Nous sommes en politique, ce n’est pas parce qu’on dit que c’est erroné que nous allons dire à nos militants de ne pas s’inscrire. Mais on dit que pour avoir un fichier fiable, il faut faire une refonte. La dernière fois, Elecam avait voulu rassurer tout le monde, mais au finish qu’est-ce qu’on a vu sur le terrain? Des gens qui, le jour du scrutin, se retrouvaient avec 5 cartes, 10 cartes. Et même des gens qui ont voté sans leurs noms sur les listes électorales. On ne peut pas se faire duper deux fois pour le même problème. Certes les commissions sont mixtes à tous les niveaux. Mais quand on va démarrer les inscriptions, vous allez voir qu’on va multiplier les pôles. Il y aura des endroits que nous ne maitrisons même pas. Parce qu’il y a un autre problème : inscrire c’est une chose, mais retrouver les gens où on va leur distribuer les cartes c’est autre chose.
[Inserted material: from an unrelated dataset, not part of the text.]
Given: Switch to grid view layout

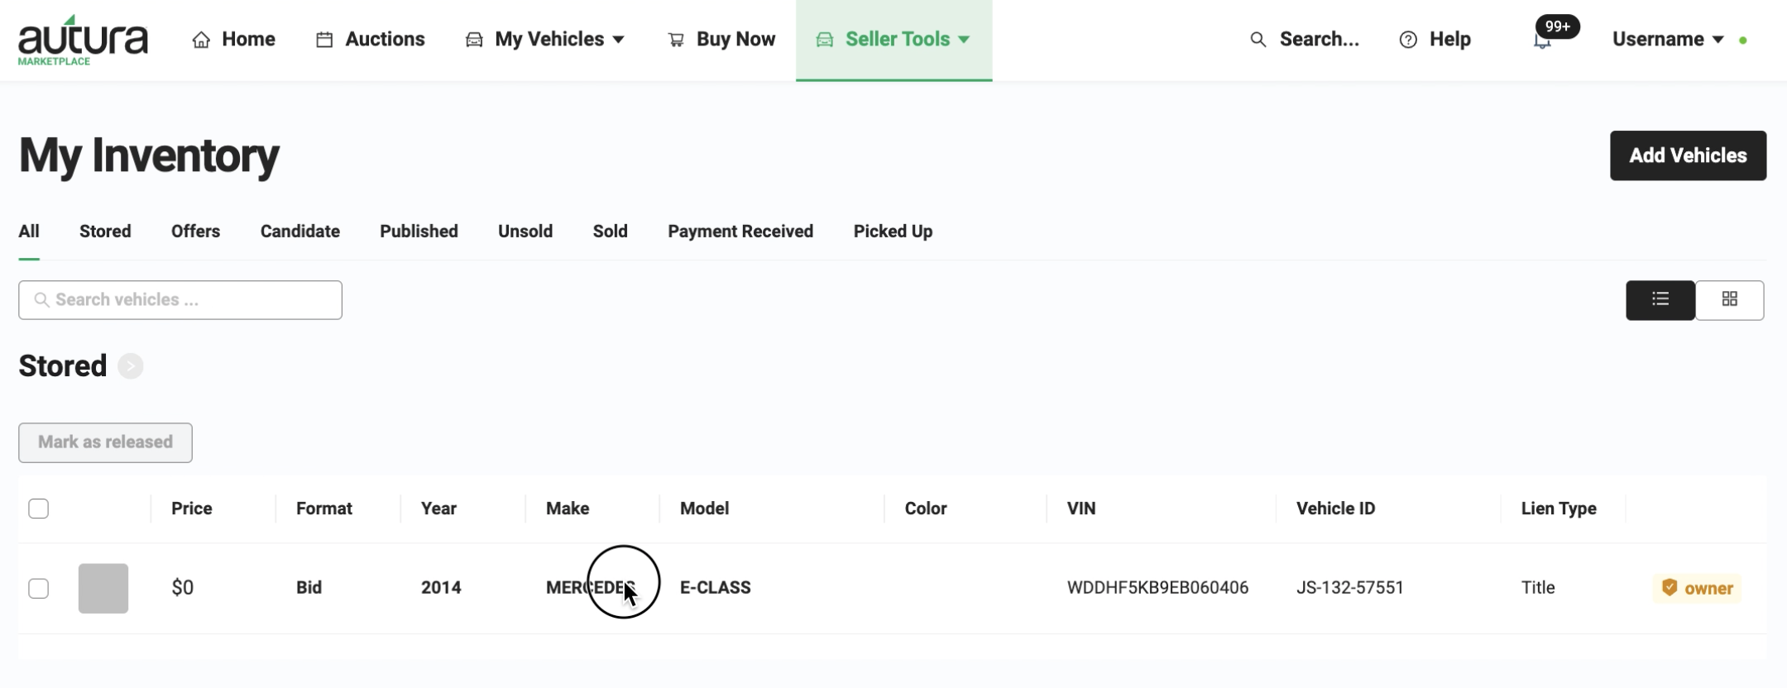Looking at the screenshot, I should (x=1729, y=299).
«Elecam fait preuve de mauvaise foi»: Som I, Secrétaire général du Cameroon People’s Party

Au sortir de l’élection présidentielle, l’ensemble des forces de l’opposition ainsi que l’ensemble des observateurs internationaux et nationaux se sont mis d’accord pour dire que le système électoral doit être reformé en profondeur. On voit bien que malgré les propositions qui ont été faites pour cela, Elecam recommence et fait preuve là de mauvaise foi. Le Cpp n’a envoyé aucun de ses représentants dans les commissions mixtes parce qu’on estime que la première chose qu’on doit faire c’est reformer le système électoral. Les camerounais ne font pas confiance au système électoral et nous encore moins. Il faut absolument redonner confiance aux camerounais par rapport au système électoral. Ceci passe par une réforme en profondeur, mais là manifestement, Elecam ne fait rien.


«Nous avons déjà lancé nos propres inscriptions»: Fabien Assigana, président du Mouvement Républicain

Depuis le 5 janvier, nous avons lancé les opérations non seulement d’inscriptions sur les listes électorales, mais aussi d’identification dans les zones où nous pensons présenter des candidats. Mais dans le même temps, nous avons saisi le premier ministre pour avoir un forum de discussion pour que les élections soient transparentes et crédibles. Nous lui avons fait une correspondance au à cet effet. Ce qui est sûr c’est que nous sommes en début de discussions. Nous avons souhaité rencontrer Elecam parce que nous pensons que nous devons travailler ensemble. Néanmoins, nous continuons avec la campagne d’inscription sur les listes, tout en continuant de demander et d’exiger une amélioration du système électoral au Cameroun.